Google provides Google+. Microsoft promotes Yammer. Add Salesforce’s Chatter, Cisco’s Jive, and IBM’s Connections — all corporate social networks — and the enterprise social network marketplace seems crowded.
Of the five networks, Google+ may balance personal and professional connections best. Google launched Google+ first as a personal network in the summer of 2011, then opened it to organizational Google Apps accounts later that fall. With Google+, you can share professional information privately (to a Google+ Community) or publicly: you choose the visibility.
In November 2014, Google made it faster for people who use Google Apps to get started with Google+. Google added the ability for a Google Apps administrator to create a Google+ profile for each person in the organization (Figure A).
Create a Google+ profile for people in your organization without one, if you’re a Google Apps administrator.
To add a profile, login as an administrator to admin.google.com, and then go to More Controls | More Google Apps | Google+ | Profiles. A pre-created Google+ profile reduces setup time, so people may connect and share with fewer delays.
Ultimately, with Google+, you get one app that supports both a personal and an enterprise social network.

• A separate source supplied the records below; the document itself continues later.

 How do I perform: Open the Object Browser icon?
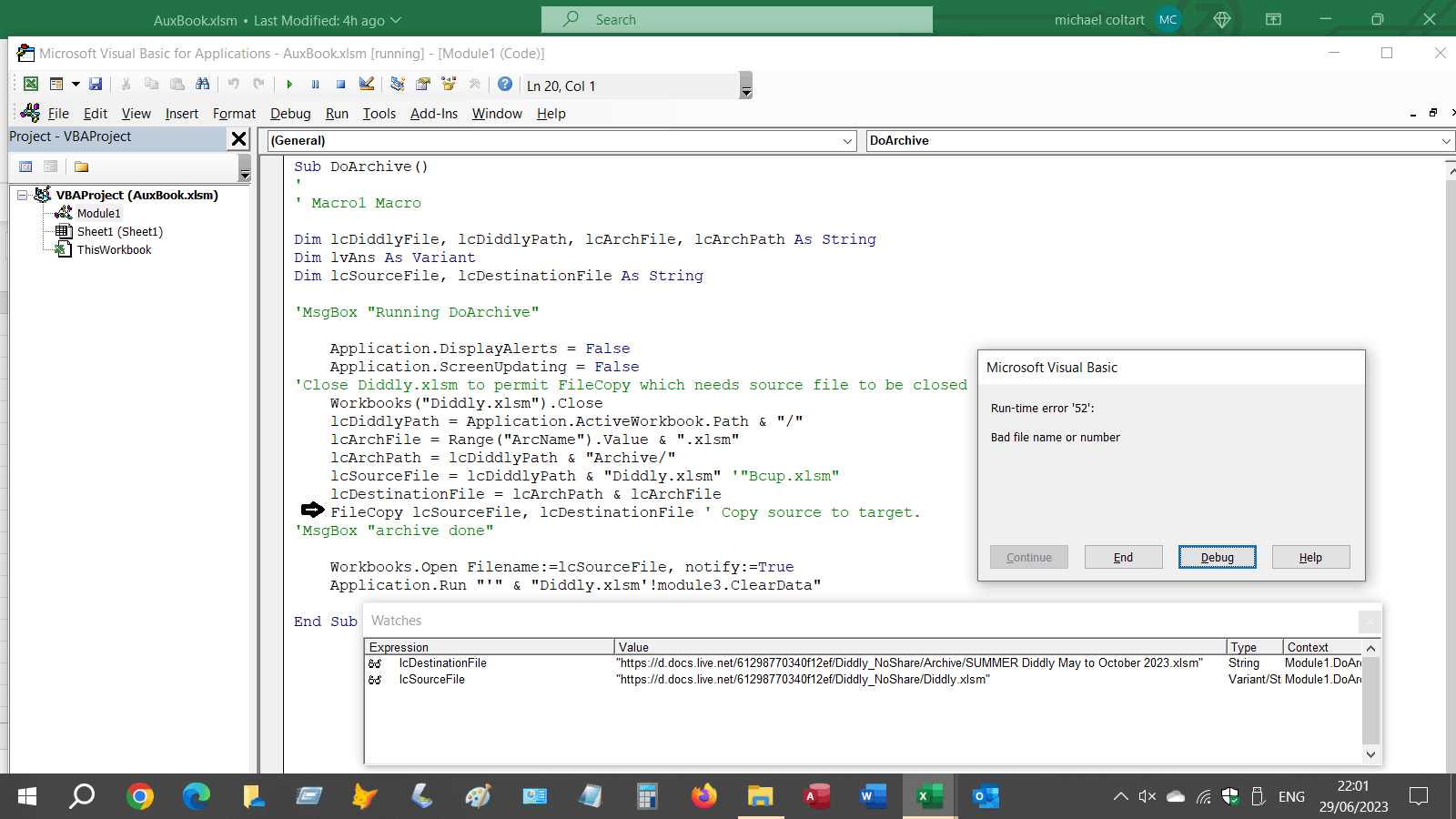[448, 85]
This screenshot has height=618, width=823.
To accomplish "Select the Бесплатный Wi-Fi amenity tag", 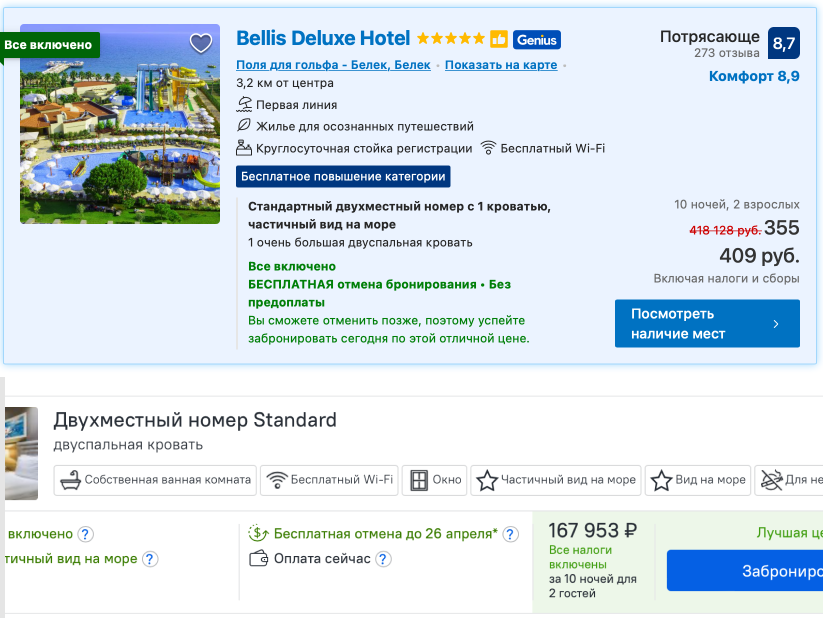I will coord(329,480).

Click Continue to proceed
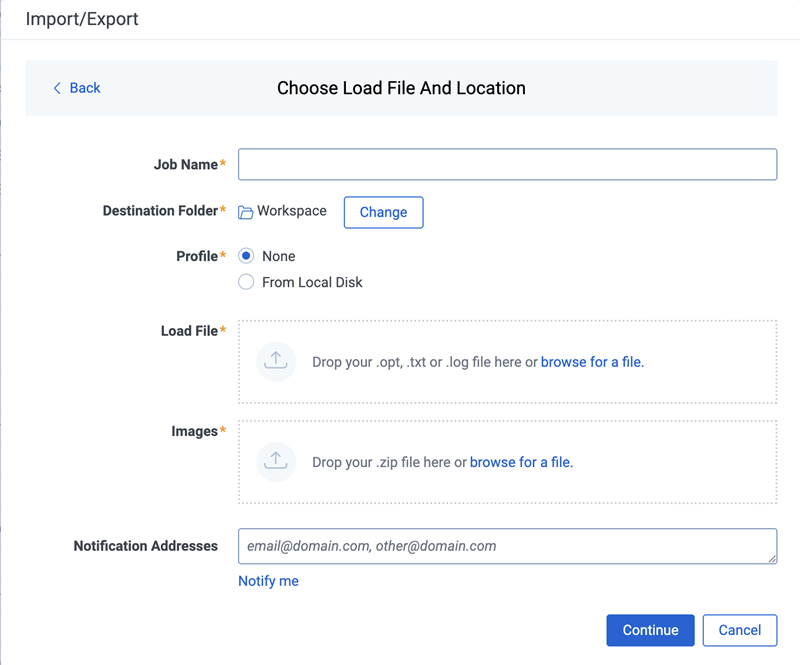[x=650, y=630]
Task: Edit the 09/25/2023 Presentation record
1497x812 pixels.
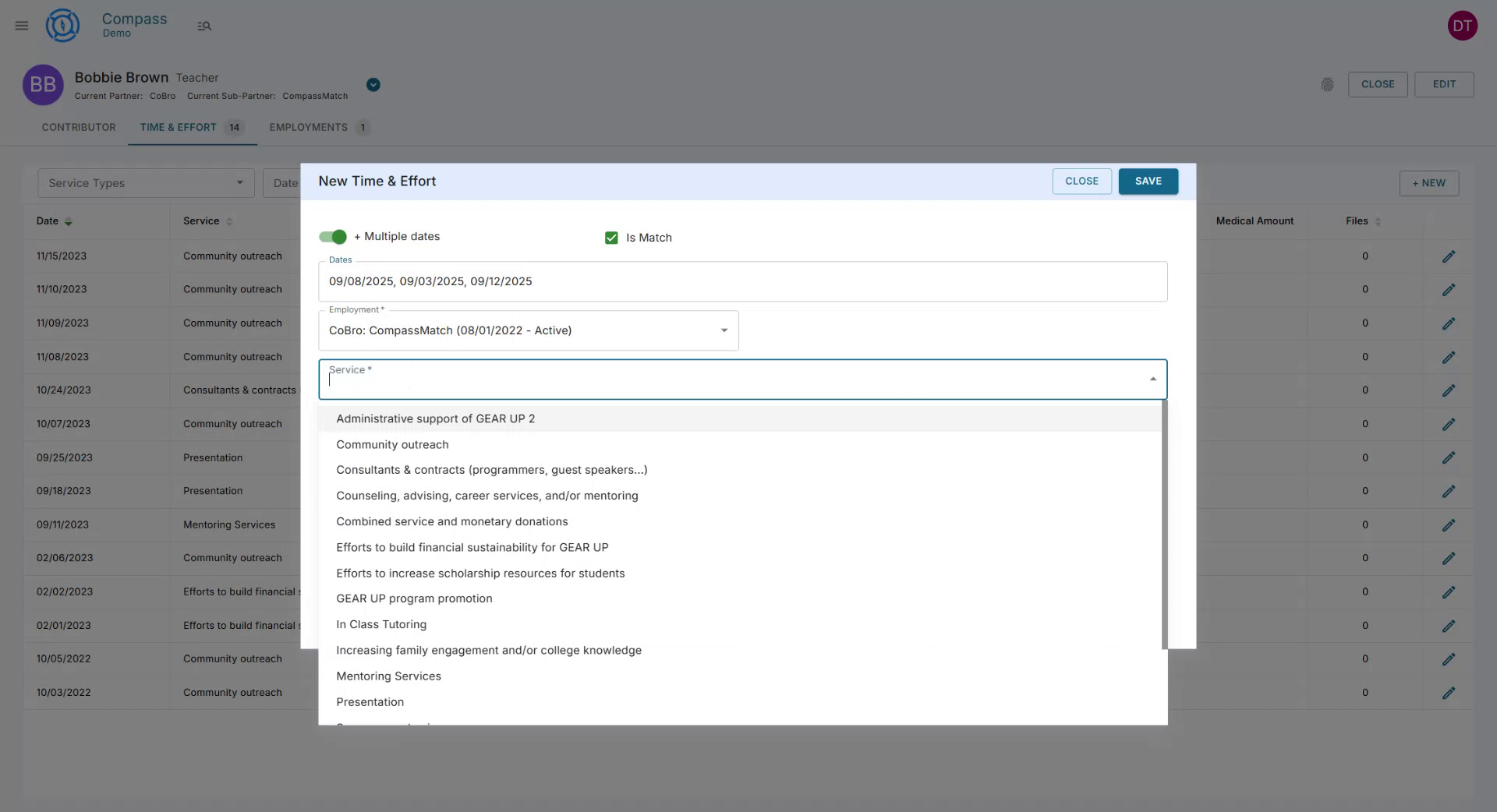Action: click(1449, 458)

All of the other networks remain firmly rooted in the professional world. They’re effective tools to connect with colleagues or customers, not the public. (One potential competitor, Facebook, started as a personal social network. However, rumors suggest that Facebook may want to build a service for enterprise social network customers, too.)
The blend of personal and professional ties creates what Bonnie Erickson calls the “value of variety.” She suggests that “…seemingly thin social bonds are quite valuable when they are diverse,” in a paper posted at the American Sociological Association site. That blend of bonds — personal and professional — may be Google+’s secret strength. (I learned of the article from @SantaFeAmanda, someone I know only via Twitter. A good example of the value of diverse ties!)
Start “Working out Loud” with Google+
By now, most people are familiar with social networking tools, but fewer people actively use social networking tools for work. For some, it can be difficult to figure out how to start.
Bryce Williams and John Stepper both have written a great deal about what they both refer to as “working out loud” — the practice of making your work visible, so as to enable dialogue and/or help other people. Their sites offer many more ideas than I’ve summarized below.
There’s no “one way” to correctly use a social networking tool, but here are a few things I’ve found helpful when using Google+ for work.
1. Find interesting people, then “Add to circles”
Make a list of interesting people: colleagues, leaders, coders, hardware wizards, CIOs, writers, thinkers, artists, inventors, even venture capitalists, if you’re so inclined. Search for these people on Google+. If they actively post, and post interesting things you care about, add them to one of your Google+ circles. Start reading and seeing what people you care about share and discuss.
If you’re at a loss for people to follow, try +GoogleforWork, +GoogleDrive, +GoogleCloudPlatform, or +TechRepublic. (I’m on Google+, too, as +Andy Wolber.)
2. Set up — or join — Google+ Communities
For your organization, set up private Google+ Communities for colleagues to share and discuss information privately. (For details, see “Set up a Google+ Community” and “Seven tips for using Google+ Community features.” When you see an opportunity, add a comment or share a thought.
3. (Re)share resources
Learn something new? Post it with a brief comment. Find something useful? Re-share it.
You don’t have to write long posts. Just share what is truly interesting to you with a brief comment.
4. Share problems — and solutions
When you have a quirky problem, search the relevant Google+ Community. If you can’t find the issue identified, post. For example, when new Chromebooks launch, people in Google+ Chromebook Communities actively discuss and share their experiences with new equipment.
Private Google+ Communities for your organization can also be a great place to share a solution. For example, take a picture of the proper place to plug-in a guest notebook connecting to a projector, and share it with a sentence or two.
Over time, the habit of sharing and engaging with work-related information via social networks becomes simply “how you work.” It will seem odd to email instructions to one person: why would you ever share information that only one person can read? Instead, write a short post, and share it — publicly, or, if that’s not possible, to a private Google+ Community. That way, other people may benefit, which is the whole point of an enterprise social network.
What do you — or your organization — share using social networking tools? How do you use Google+? (Obscure hashtag bonus question: Did you celebrate #wolweek?)